= GIVEN RECORDS =
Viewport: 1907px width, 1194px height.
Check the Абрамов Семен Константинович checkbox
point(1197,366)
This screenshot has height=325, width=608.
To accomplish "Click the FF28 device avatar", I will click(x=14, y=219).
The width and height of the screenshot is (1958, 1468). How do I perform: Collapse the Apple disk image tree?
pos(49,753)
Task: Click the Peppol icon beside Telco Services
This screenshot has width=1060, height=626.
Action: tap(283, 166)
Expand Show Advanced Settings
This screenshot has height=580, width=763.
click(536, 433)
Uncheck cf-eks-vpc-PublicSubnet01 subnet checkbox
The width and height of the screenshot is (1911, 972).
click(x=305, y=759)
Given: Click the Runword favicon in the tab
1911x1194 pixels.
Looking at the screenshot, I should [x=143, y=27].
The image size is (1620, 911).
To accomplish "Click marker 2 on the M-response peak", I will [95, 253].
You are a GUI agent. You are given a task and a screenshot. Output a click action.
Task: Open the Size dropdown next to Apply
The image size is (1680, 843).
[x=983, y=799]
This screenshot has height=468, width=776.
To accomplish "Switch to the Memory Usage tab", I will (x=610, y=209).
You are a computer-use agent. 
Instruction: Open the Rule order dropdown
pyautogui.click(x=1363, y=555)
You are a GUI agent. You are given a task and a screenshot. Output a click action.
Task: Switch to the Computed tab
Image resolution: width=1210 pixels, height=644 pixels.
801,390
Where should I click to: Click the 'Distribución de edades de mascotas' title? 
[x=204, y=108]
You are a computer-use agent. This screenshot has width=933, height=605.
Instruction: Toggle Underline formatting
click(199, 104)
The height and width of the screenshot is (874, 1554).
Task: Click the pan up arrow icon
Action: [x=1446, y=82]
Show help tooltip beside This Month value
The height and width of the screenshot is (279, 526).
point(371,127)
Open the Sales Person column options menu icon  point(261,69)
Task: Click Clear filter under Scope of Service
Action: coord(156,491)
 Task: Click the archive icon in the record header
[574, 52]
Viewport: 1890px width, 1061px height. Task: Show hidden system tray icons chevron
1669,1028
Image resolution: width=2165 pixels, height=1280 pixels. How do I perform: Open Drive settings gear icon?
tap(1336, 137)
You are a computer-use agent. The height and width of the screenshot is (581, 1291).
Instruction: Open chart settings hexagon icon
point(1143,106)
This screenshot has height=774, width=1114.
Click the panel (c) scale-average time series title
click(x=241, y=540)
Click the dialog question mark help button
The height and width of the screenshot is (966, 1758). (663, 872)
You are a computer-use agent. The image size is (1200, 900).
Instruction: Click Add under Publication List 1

= AIM OF THE TASK =
Find each line in the material above that carries the string "will", and copy it.

= WRITTEN RESPONSE =
To accomplish "Click the FF28 device avatar", I will click(x=14, y=219).
To accomplish "Click marker 2 on the M-response peak", I will [95, 253].
To accomplish "Switch to the Memory Usage tab", I will (x=610, y=209).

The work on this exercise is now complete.